Change in relationship to family and friends

Also another thing that changes that isn’t specifically listed here is a change in your relationship to your family and your friends and your social life. This is a big change! Now our parents are always our parents, there is no way that they cannot be our parents, that’s kind of over and done with isn’t it? We have the same parents for our lives, so we reassure our parents that they aren’t losing us as children. However, our relationship with our parents does change. In the Chinese monastery, I was there when Venerable Wuyin did a sramanerika ordination and she allowed the parents to come and observe and at the end she spoke to the parents and she said, “Your daughters from now on will not sleep in your house.” She said it directly to them, which I can imagine for some parents was like, “Oh!!” But it’s like, you’ve left the home life, so you don’t go back and stay with your parents or do things like that.

Now we have it a little bit different here, people can go visit their family, you can stay in your parents’ house, or your siblings house. You have two weeks during the year where you can go away and you can choose where you want to go and what you want to do, within reason. Nobody has gone to the Riviera yet, and I don’t think anybody will! Unless His Holiness is going to be there teaching! So you can visit them, but you’re not as involved in your family life. You have to somehow step back from a lot of the drama that happens in families, and different people in the family don’t get along, and this and that. We all know family drama, don’t we?

So as a monastic, we step back and we deliberately don’t get immersed in the family dramas. We keep a good relationship with everybody in the family, we can offer them dharma advice or we can do NVC [nonviolent communication] with them if they’re upset, but we don’t get involved with it—siding with this one against that one, and all the drama that happens in the upset and gazillions of phone calls going back and forth because this one is fighting with that one because they weren’t invited to this party or that party or… Do you know? Is your family like mine? My family is so interesting. Whenever there is a big family gathering it’s very difficult to figure out who sits together at the same table, because there’s so many people who don’t speak to each other! So I just don’t get involved with any of it. With any of the extended family, I don’t even know who speaks to each other and who doesn’t, and I don’t want to get involved in any of that at all. Not good for the mind.

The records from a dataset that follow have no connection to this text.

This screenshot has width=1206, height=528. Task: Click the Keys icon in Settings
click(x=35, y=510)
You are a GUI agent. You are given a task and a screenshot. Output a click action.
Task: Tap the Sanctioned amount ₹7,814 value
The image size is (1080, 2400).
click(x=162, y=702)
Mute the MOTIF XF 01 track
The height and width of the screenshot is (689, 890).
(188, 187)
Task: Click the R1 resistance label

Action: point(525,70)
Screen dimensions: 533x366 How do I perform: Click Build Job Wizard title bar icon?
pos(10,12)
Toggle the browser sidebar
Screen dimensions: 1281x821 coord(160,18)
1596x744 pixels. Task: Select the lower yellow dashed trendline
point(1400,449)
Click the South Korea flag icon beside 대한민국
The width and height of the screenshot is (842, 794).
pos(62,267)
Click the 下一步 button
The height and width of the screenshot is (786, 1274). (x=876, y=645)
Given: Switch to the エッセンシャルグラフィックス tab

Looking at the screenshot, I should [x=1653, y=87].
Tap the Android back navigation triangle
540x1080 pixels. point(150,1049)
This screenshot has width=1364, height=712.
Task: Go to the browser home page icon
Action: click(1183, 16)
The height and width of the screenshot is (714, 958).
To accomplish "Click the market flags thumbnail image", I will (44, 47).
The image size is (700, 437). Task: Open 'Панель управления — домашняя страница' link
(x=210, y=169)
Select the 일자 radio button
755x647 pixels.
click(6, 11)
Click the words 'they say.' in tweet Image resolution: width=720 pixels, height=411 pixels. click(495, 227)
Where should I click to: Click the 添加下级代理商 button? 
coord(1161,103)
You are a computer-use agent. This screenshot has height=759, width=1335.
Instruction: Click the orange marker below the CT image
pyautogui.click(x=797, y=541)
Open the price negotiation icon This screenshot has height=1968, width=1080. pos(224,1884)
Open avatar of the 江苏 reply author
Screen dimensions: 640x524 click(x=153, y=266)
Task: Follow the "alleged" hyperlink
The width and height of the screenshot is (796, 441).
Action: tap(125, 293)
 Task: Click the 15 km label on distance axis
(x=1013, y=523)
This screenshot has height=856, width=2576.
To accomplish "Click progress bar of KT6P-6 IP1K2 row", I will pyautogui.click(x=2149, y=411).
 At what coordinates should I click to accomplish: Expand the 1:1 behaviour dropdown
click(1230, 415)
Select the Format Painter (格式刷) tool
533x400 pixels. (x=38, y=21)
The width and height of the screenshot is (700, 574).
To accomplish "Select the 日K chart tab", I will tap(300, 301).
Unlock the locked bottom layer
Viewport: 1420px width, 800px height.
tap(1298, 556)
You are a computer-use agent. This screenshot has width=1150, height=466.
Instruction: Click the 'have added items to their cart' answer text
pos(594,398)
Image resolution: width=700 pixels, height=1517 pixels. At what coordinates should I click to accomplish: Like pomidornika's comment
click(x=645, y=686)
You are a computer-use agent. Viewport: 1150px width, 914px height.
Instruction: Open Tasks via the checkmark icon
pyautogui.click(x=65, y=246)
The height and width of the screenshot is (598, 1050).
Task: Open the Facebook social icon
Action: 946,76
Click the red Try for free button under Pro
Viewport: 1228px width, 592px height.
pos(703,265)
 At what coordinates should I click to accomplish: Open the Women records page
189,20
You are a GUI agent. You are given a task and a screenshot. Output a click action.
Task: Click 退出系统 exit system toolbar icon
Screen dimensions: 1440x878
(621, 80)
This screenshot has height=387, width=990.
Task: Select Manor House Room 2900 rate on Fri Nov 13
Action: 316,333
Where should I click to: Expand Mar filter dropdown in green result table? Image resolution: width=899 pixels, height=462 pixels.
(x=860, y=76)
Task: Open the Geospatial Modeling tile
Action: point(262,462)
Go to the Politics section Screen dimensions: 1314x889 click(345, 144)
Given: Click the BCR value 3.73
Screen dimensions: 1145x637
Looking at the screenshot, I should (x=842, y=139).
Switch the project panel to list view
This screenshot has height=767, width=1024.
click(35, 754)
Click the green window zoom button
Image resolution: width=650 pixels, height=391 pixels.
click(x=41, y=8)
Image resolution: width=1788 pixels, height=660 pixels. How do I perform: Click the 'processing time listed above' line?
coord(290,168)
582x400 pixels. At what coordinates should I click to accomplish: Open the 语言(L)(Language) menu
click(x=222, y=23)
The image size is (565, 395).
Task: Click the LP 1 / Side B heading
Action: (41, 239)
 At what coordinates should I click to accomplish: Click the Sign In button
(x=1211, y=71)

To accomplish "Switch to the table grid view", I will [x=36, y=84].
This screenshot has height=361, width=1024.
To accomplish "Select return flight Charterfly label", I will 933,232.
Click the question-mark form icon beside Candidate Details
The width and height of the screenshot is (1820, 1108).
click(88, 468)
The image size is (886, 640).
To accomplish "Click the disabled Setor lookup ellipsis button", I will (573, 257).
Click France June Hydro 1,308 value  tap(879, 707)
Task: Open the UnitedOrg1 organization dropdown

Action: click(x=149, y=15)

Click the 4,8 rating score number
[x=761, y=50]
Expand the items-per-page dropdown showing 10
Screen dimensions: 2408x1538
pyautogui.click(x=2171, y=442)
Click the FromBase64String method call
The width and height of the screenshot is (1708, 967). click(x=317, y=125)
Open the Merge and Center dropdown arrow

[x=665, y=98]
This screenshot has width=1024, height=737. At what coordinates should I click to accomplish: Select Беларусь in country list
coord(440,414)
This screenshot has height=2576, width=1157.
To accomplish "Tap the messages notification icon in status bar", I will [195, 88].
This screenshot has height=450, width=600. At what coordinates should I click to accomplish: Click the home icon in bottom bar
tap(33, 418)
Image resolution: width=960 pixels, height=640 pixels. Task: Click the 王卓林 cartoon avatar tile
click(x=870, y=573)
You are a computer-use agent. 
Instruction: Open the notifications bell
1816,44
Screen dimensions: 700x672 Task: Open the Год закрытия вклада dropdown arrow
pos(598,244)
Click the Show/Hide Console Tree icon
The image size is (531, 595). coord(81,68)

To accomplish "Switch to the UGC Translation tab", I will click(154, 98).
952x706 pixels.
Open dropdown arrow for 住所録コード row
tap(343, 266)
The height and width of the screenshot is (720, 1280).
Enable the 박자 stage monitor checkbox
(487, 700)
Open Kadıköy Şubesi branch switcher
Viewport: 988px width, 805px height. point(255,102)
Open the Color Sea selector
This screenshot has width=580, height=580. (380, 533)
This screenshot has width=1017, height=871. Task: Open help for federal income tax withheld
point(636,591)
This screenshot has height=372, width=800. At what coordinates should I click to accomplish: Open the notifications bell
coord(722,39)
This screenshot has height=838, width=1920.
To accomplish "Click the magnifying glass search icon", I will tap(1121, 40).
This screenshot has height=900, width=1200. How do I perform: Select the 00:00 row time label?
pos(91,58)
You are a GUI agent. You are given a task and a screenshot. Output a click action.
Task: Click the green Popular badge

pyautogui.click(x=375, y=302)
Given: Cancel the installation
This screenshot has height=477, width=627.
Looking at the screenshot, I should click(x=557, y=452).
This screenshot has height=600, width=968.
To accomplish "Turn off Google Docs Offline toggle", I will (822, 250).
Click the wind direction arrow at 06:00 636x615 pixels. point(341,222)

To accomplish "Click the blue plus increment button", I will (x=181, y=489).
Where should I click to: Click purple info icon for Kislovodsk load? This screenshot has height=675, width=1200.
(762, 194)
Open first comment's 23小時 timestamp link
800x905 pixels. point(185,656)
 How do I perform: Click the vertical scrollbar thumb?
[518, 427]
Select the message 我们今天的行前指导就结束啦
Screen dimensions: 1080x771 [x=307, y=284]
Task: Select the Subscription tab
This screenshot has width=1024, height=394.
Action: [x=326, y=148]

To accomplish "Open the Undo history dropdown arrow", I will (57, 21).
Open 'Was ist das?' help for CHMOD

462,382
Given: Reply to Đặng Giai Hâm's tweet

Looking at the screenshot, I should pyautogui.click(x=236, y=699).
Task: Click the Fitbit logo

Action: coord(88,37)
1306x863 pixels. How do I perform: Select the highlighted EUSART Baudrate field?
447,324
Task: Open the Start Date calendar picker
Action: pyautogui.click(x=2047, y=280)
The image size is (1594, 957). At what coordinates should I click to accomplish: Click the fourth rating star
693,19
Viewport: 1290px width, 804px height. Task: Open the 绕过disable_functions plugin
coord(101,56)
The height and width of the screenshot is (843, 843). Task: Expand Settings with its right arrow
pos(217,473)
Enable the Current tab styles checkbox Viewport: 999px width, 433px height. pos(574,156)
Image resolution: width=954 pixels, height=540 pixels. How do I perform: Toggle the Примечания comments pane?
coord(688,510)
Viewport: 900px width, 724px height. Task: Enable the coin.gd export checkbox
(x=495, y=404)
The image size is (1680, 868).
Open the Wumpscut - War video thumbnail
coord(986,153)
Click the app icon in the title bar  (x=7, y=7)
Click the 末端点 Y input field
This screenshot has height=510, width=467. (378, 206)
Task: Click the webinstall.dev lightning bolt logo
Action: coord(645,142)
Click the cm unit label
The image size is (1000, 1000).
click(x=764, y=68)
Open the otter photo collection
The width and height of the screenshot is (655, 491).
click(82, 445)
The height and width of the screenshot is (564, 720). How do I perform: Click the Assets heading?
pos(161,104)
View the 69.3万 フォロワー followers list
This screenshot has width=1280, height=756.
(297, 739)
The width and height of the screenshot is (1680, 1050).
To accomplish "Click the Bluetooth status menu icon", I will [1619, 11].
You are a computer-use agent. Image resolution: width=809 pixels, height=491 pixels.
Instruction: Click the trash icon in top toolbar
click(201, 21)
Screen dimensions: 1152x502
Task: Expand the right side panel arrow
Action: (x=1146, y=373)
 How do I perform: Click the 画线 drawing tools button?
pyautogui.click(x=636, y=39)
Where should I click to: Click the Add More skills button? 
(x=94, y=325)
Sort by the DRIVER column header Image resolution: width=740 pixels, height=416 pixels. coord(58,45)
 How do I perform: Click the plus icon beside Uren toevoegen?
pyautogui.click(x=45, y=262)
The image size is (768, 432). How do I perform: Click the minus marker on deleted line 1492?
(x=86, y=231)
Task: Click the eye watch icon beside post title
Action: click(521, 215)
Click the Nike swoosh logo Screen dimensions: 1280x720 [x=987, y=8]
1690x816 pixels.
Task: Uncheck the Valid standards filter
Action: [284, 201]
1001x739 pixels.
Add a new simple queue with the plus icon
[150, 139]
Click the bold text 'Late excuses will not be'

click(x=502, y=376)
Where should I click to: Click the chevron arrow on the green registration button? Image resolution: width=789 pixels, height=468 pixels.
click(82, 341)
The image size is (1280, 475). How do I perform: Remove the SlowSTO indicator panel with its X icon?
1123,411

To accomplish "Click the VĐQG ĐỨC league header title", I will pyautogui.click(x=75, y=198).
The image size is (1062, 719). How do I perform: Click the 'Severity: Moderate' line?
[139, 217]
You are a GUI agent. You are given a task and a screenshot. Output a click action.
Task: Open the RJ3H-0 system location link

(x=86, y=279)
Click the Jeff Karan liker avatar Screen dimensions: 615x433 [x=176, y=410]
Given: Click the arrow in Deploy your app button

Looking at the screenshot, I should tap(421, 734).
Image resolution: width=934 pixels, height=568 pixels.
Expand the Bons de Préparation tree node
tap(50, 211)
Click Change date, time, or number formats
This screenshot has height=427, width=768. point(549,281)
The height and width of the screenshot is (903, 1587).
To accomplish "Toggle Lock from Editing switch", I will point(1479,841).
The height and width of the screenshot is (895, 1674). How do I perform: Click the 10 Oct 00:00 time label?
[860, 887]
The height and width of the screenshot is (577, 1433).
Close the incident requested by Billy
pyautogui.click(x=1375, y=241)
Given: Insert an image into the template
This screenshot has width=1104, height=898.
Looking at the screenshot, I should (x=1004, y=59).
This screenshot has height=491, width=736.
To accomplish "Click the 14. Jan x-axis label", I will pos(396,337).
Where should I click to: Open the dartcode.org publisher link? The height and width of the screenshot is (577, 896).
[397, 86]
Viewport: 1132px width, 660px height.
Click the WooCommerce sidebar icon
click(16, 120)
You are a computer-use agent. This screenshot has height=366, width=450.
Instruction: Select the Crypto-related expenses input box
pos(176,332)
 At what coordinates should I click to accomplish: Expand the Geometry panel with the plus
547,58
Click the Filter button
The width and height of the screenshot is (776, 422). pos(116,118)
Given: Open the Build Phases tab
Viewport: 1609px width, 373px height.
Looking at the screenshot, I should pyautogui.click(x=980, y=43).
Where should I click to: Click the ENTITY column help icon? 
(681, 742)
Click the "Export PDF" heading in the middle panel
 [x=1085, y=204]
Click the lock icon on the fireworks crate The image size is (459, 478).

We still help our parents when they’re elderly, but again we try not to be the one who takes primary responsibility if we have siblings who can help our parents out. Sometimes there’s nobody else so you do that, but it’s not a good situation for a monastic in that way. I mean it’s quite meritorious to take care of your parents and to be kind. If there’s nobody else to help then we do, but we don’t step up to be the first one to do it because otherwise—well you can see, we just had somebody here with a very sincere monastic aspiration, and yet feels very attached to her mother, very responsible for her mother, and so isn’t here at EML even though she would have liked to be. This kind of attachment to family can bring a lot of distractions in dharma practice.

I began to be able to see that with my friends. Because my parents were not very happy when I ordained they didn’t support me in any way, but it gave me a lot of freedom I could do whatever I wanted, live in India, live abroad. I was quite poor, but I had a lot of freedom. Then I see some of my monastic friends whose families support them, and they don’t have that freedom because when the family wants to go on vacation, they expect that monk or nun to go on the family vacation with them. Or when there’s a big family dinner, they expect their son or daughter to come home for the big family dinner, because they’re the ones who are the chief benefactors, so they have something to say. Sometimes even if they’re the ones who buy the house that the monastic lives in, then they have a say even over what is in the house. So it’s very kind of course for parents to benefact their son or daughter as a monastic, but you have to have really some lines and restrictions there otherwise it’s very easy to still stay in that identity of being their son or daughter, being a member of that family, getting all tied in with all the family dynamics and expectations.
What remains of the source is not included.